======== Material to process ========

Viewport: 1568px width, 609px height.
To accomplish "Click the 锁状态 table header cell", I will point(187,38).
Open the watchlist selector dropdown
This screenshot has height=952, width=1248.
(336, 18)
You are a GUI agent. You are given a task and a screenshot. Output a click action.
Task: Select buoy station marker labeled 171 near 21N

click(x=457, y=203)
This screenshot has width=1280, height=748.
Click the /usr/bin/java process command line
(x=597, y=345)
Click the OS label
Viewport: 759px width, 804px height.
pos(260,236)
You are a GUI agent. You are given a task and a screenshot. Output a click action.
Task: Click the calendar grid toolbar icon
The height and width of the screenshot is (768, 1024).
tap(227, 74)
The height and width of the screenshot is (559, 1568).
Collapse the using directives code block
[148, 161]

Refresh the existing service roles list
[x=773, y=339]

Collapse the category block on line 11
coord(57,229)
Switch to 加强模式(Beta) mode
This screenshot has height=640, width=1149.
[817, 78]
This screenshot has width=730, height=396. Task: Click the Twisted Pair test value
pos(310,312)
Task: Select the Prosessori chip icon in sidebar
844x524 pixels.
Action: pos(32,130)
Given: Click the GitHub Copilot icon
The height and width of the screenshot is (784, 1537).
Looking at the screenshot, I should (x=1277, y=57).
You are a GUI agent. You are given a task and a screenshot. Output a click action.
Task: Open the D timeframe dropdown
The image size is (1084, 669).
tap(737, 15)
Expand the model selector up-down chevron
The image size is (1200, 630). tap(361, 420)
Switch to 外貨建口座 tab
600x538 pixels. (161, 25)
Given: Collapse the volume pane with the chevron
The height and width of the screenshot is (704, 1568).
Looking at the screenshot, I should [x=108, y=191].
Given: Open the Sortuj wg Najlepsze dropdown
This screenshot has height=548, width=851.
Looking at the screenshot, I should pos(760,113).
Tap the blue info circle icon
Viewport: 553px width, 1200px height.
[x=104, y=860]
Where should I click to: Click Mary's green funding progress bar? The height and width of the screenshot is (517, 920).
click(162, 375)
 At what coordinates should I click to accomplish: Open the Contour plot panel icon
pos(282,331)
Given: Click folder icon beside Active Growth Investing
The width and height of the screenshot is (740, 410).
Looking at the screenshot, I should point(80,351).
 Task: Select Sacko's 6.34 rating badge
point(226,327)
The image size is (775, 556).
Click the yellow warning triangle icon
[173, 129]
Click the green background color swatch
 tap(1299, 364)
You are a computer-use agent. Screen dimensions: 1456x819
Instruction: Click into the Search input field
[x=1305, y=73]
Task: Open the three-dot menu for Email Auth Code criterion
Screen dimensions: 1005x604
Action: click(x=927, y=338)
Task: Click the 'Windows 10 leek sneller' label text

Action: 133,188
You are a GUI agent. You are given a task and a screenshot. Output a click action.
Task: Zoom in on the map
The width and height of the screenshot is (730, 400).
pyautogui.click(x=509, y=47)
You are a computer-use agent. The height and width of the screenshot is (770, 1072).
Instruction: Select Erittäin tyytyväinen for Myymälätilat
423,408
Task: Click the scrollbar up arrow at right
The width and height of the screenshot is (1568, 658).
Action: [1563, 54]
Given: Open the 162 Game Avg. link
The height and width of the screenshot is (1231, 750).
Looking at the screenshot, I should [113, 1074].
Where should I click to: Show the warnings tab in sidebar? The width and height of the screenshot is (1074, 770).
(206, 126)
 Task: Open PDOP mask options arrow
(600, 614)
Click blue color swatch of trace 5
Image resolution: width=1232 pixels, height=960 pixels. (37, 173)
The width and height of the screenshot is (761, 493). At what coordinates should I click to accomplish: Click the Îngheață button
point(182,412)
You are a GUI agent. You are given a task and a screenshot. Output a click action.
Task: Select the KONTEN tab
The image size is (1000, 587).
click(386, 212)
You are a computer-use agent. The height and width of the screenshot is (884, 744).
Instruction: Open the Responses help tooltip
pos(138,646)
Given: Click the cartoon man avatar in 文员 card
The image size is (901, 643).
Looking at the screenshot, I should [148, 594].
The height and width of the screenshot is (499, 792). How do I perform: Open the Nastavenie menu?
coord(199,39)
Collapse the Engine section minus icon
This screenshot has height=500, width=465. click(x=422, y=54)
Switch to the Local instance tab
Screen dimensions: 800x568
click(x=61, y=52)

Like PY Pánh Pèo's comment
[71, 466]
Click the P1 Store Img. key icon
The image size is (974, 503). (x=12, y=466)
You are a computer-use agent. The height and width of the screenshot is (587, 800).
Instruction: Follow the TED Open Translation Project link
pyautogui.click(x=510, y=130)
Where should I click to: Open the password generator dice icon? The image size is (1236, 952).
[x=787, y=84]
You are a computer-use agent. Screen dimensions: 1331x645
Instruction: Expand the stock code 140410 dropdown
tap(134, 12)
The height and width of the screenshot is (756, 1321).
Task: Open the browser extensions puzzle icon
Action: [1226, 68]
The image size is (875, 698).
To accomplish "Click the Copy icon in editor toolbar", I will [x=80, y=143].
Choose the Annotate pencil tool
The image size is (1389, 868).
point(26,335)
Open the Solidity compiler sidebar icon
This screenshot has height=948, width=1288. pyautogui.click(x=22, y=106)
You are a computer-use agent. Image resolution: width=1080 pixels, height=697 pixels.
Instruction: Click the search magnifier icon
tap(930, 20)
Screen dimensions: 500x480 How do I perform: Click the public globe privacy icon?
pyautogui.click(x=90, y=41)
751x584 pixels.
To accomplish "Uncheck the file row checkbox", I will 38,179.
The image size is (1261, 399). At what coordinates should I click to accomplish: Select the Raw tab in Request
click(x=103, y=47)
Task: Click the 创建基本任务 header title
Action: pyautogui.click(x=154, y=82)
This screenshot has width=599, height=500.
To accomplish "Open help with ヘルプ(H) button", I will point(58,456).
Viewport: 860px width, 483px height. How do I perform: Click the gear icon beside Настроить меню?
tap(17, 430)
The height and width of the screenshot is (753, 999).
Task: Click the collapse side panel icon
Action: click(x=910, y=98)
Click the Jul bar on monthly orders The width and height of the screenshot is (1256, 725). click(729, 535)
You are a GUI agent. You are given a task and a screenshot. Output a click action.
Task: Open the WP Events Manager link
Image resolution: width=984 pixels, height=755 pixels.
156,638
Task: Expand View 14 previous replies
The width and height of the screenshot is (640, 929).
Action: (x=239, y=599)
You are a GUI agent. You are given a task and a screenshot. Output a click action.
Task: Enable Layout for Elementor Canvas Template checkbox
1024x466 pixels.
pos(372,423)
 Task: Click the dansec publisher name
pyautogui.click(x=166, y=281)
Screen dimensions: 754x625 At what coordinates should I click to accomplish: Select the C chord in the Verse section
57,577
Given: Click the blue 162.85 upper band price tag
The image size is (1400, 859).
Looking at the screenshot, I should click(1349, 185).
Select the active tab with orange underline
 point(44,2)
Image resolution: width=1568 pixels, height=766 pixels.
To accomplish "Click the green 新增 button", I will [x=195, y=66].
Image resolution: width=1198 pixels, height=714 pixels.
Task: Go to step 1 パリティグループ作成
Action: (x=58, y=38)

========

• **Task to carry out**: Beginning with the first line and ending with the last, copy the material above exactly.

• **Task output**:
Viewport: 1568px width, 609px height.
To accomplish "Click the 锁状态 table header cell", I will point(187,38).
Open the watchlist selector dropdown
This screenshot has height=952, width=1248.
(336, 18)
You are a GUI agent. You are given a task and a screenshot. Output a click action.
Task: Select buoy station marker labeled 171 near 21N

click(x=457, y=203)
This screenshot has width=1280, height=748.
Click the /usr/bin/java process command line
(x=597, y=345)
Click the OS label
Viewport: 759px width, 804px height.
pos(260,236)
You are a GUI agent. You are given a task and a screenshot. Output a click action.
Task: Click the calendar grid toolbar icon
The height and width of the screenshot is (768, 1024).
tap(227, 74)
The height and width of the screenshot is (559, 1568).
Collapse the using directives code block
[148, 161]

Refresh the existing service roles list
[x=773, y=339]

Collapse the category block on line 11
coord(57,229)
Switch to 加强模式(Beta) mode
This screenshot has height=640, width=1149.
[817, 78]
This screenshot has width=730, height=396. Task: Click the Twisted Pair test value
pos(310,312)
Task: Select the Prosessori chip icon in sidebar
844x524 pixels.
Action: pos(32,130)
Given: Click the GitHub Copilot icon
The height and width of the screenshot is (784, 1537).
Looking at the screenshot, I should (x=1277, y=57).
You are a GUI agent. You are given a task and a screenshot. Output a click action.
Task: Open the D timeframe dropdown
The image size is (1084, 669).
tap(737, 15)
Expand the model selector up-down chevron
The image size is (1200, 630). tap(361, 420)
Switch to 外貨建口座 tab
600x538 pixels. (161, 25)
Given: Collapse the volume pane with the chevron
The height and width of the screenshot is (704, 1568).
Looking at the screenshot, I should [x=108, y=191].
Given: Open the Sortuj wg Najlepsze dropdown
This screenshot has height=548, width=851.
Looking at the screenshot, I should pos(760,113).
Tap the blue info circle icon
Viewport: 553px width, 1200px height.
[x=104, y=860]
Where should I click to: Click Mary's green funding progress bar? The height and width of the screenshot is (517, 920).
click(162, 375)
 At what coordinates should I click to accomplish: Open the Contour plot panel icon
pos(282,331)
Given: Click folder icon beside Active Growth Investing
The width and height of the screenshot is (740, 410).
Looking at the screenshot, I should point(80,351).
 Task: Select Sacko's 6.34 rating badge
point(226,327)
The image size is (775, 556).
Click the yellow warning triangle icon
[173, 129]
Click the green background color swatch
 tap(1299, 364)
You are a computer-use agent. Screen dimensions: 1456x819
Instruction: Click into the Search input field
[x=1305, y=73]
Task: Open the three-dot menu for Email Auth Code criterion
Screen dimensions: 1005x604
Action: click(x=927, y=338)
Task: Click the 'Windows 10 leek sneller' label text

Action: 133,188
You are a GUI agent. You are given a task and a screenshot. Output a click action.
Task: Zoom in on the map
The width and height of the screenshot is (730, 400).
pyautogui.click(x=509, y=47)
You are a computer-use agent. The height and width of the screenshot is (770, 1072).
Instruction: Select Erittäin tyytyväinen for Myymälätilat
423,408
Task: Click the scrollbar up arrow at right
The width and height of the screenshot is (1568, 658).
Action: [1563, 54]
Given: Open the 162 Game Avg. link
The height and width of the screenshot is (1231, 750).
Looking at the screenshot, I should [113, 1074].
Where should I click to: Show the warnings tab in sidebar? The width and height of the screenshot is (1074, 770).
(206, 126)
 Task: Open PDOP mask options arrow
(600, 614)
Click blue color swatch of trace 5
Image resolution: width=1232 pixels, height=960 pixels. (37, 173)
The width and height of the screenshot is (761, 493). At what coordinates should I click to accomplish: Click the Îngheață button
point(182,412)
You are a GUI agent. You are given a task and a screenshot. Output a click action.
Task: Select the KONTEN tab
The image size is (1000, 587).
click(386, 212)
You are a computer-use agent. The height and width of the screenshot is (884, 744).
Instruction: Open the Responses help tooltip
pos(138,646)
Given: Click the cartoon man avatar in 文员 card
The image size is (901, 643).
Looking at the screenshot, I should [148, 594].
The height and width of the screenshot is (499, 792). How do I perform: Open the Nastavenie menu?
coord(199,39)
Collapse the Engine section minus icon
This screenshot has height=500, width=465. click(x=422, y=54)
Switch to the Local instance tab
Screen dimensions: 800x568
click(x=61, y=52)

Like PY Pánh Pèo's comment
[71, 466]
Click the P1 Store Img. key icon
The image size is (974, 503). (x=12, y=466)
You are a computer-use agent. The height and width of the screenshot is (587, 800).
Instruction: Follow the TED Open Translation Project link
pyautogui.click(x=510, y=130)
Where should I click to: Open the password generator dice icon? The image size is (1236, 952).
[x=787, y=84]
You are a computer-use agent. Screen dimensions: 1331x645
Instruction: Expand the stock code 140410 dropdown
tap(134, 12)
The height and width of the screenshot is (756, 1321).
Task: Open the browser extensions puzzle icon
Action: [1226, 68]
The image size is (875, 698).
To accomplish "Click the Copy icon in editor toolbar", I will [x=80, y=143].
Choose the Annotate pencil tool
The image size is (1389, 868).
point(26,335)
Open the Solidity compiler sidebar icon
This screenshot has height=948, width=1288. pyautogui.click(x=22, y=106)
You are a computer-use agent. Image resolution: width=1080 pixels, height=697 pixels.
Instruction: Click the search magnifier icon
tap(930, 20)
Screen dimensions: 500x480 How do I perform: Click the public globe privacy icon?
pyautogui.click(x=90, y=41)
751x584 pixels.
To accomplish "Uncheck the file row checkbox", I will 38,179.
The image size is (1261, 399). At what coordinates should I click to accomplish: Select the Raw tab in Request
click(x=103, y=47)
Task: Click the 创建基本任务 header title
Action: pyautogui.click(x=154, y=82)
This screenshot has width=599, height=500.
To accomplish "Open help with ヘルプ(H) button", I will point(58,456).
Viewport: 860px width, 483px height. How do I perform: Click the gear icon beside Настроить меню?
tap(17, 430)
The height and width of the screenshot is (753, 999).
Task: Click the collapse side panel icon
Action: click(x=910, y=98)
Click the Jul bar on monthly orders The width and height of the screenshot is (1256, 725). click(729, 535)
You are a GUI agent. You are given a task and a screenshot. Output a click action.
Task: Open the WP Events Manager link
Image resolution: width=984 pixels, height=755 pixels.
156,638
Task: Expand View 14 previous replies
The width and height of the screenshot is (640, 929).
Action: (x=239, y=599)
You are a GUI agent. You are given a task and a screenshot. Output a click action.
Task: Enable Layout for Elementor Canvas Template checkbox
1024x466 pixels.
pos(372,423)
 Task: Click the dansec publisher name
pyautogui.click(x=166, y=281)
Screen dimensions: 754x625 At what coordinates should I click to accomplish: Select the C chord in the Verse section
57,577
Given: Click the blue 162.85 upper band price tag
The image size is (1400, 859).
Looking at the screenshot, I should click(1349, 185).
Select the active tab with orange underline
 point(44,2)
Image resolution: width=1568 pixels, height=766 pixels.
To accomplish "Click the green 新增 button", I will [x=195, y=66].
Image resolution: width=1198 pixels, height=714 pixels.
Task: Go to step 1 パリティグループ作成
Action: (x=58, y=38)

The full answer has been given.